Compassion, protection, swift action, liberation from suffering, overcoming fear, safe travel, healing, longevity, wisdom, the feminine divine, unconditional help
Which tradition does Tara belong to?
Tara belongs to the Buddhist (Bodhisattva / Female Buddha), Hindu (Mahavidya) pantheon. Related traditions: Tibetan Buddhist (Vajrayana), Hindu (Tantric), Mahayana Buddhist, Nepalese, Mongolian
What are the symbols of Tara?
The symbols associated with Tara include: Blue Lotus (Utpala) — Held in Green Tara's left hand, the blue lotus grows from the mud of samsara and blooms unstained on the surface. It represents the awakened mind that arises from within suffering itself — not by escaping the mud but by growing through it. The utpala is night-blooming: Tara's compassion is most active precisely when things are darkest. Seven Eyes — White Tara's distinguishing feature: eyes on her face, forehead, palms, and soles. She sees in all directions, from every part of her being. Nothing is hidden from the compassion that sees completely. The eyes on the hands mean: what I touch, I see. The eyes on the feet mean: where I walk, I am aware. The third eye means: I see beyond the surface into the nature of things.

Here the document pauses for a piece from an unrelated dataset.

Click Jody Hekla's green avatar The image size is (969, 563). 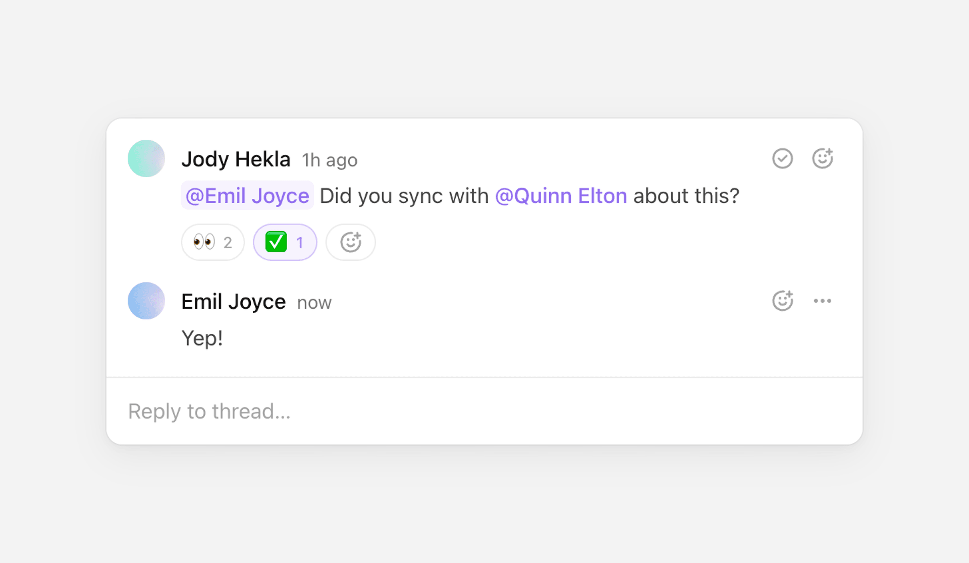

Extended Right Foot — Green Tara's right foot steps down from the lotus throne, ready to enter the world of suffering at a moment's notice. This is not casual posture — it is the iconographic expression of her vow. She is not resting in nirvana. She is perpetually poised to act. The moment you call, she is already stepping down. Varada Mudra — The gesture of supreme giving — the right hand extended, palm open, fingers pointing down. Tara gives without reservation, without calculation, without holding anything back. The open hand says: everything I have is yours. You do not have to negotiate for it. The Star — Tara means "star" — the fixed point of light that navigators use to find their way across the dark ocean. The star does not move. The star does not dim. The star does not care whether you are a saint or a beginner. It shines, and you orient by it, and that is enough.